Activity: The answer should be an exact repeat of the stretch of material below from the line containing "Make a widget accessible (483, 2016)" through the line containing "[Share on Facebook] (575, 2199)".

Supplied material:
= Beginning of Section =
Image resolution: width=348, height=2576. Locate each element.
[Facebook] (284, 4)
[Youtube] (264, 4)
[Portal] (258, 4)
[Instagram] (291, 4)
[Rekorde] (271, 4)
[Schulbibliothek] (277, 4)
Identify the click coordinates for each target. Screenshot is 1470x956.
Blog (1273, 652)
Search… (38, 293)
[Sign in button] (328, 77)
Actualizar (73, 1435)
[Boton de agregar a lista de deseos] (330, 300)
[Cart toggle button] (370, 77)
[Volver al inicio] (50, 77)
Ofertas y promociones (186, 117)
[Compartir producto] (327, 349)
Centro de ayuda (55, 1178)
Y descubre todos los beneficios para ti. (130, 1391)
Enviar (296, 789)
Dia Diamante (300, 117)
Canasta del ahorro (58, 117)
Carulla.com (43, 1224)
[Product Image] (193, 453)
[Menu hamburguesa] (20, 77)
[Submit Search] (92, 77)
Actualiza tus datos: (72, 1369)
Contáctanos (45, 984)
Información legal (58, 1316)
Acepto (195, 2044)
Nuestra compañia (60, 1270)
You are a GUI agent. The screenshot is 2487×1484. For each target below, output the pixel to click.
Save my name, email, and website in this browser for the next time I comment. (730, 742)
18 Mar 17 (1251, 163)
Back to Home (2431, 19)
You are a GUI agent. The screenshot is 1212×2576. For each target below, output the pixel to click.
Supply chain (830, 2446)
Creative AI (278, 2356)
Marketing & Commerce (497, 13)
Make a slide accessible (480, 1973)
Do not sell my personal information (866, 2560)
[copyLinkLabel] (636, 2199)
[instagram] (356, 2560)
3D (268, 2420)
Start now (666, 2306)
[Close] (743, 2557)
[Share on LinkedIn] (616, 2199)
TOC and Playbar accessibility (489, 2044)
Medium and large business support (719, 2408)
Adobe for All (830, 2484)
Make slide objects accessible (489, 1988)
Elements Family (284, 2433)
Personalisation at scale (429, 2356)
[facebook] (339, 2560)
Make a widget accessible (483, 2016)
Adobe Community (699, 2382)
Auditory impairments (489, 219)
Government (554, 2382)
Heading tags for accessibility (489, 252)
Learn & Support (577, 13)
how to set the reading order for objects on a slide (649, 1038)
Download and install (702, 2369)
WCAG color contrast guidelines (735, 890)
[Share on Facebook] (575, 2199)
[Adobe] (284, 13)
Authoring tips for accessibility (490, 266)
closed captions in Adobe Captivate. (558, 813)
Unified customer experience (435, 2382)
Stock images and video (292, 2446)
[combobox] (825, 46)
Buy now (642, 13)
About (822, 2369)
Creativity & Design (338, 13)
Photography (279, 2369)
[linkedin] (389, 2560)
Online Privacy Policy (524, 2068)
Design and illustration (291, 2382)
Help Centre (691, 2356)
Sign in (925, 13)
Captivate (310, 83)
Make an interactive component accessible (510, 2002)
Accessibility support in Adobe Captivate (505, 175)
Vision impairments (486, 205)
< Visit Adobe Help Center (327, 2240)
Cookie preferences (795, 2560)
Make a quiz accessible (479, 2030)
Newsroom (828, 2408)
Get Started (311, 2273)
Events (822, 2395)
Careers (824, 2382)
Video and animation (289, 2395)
= End of Section =
Answer:
Make a widget accessible (483, 2016)
Adobe Community (699, 2382)
Auditory impairments (489, 219)
Government (554, 2382)
Heading tags for accessibility (489, 252)
Learn & Support (577, 13)
how to set the reading order for objects on a slide (649, 1038)
Download and install (702, 2369)
WCAG color contrast guidelines (735, 890)
[Share on Facebook] (575, 2199)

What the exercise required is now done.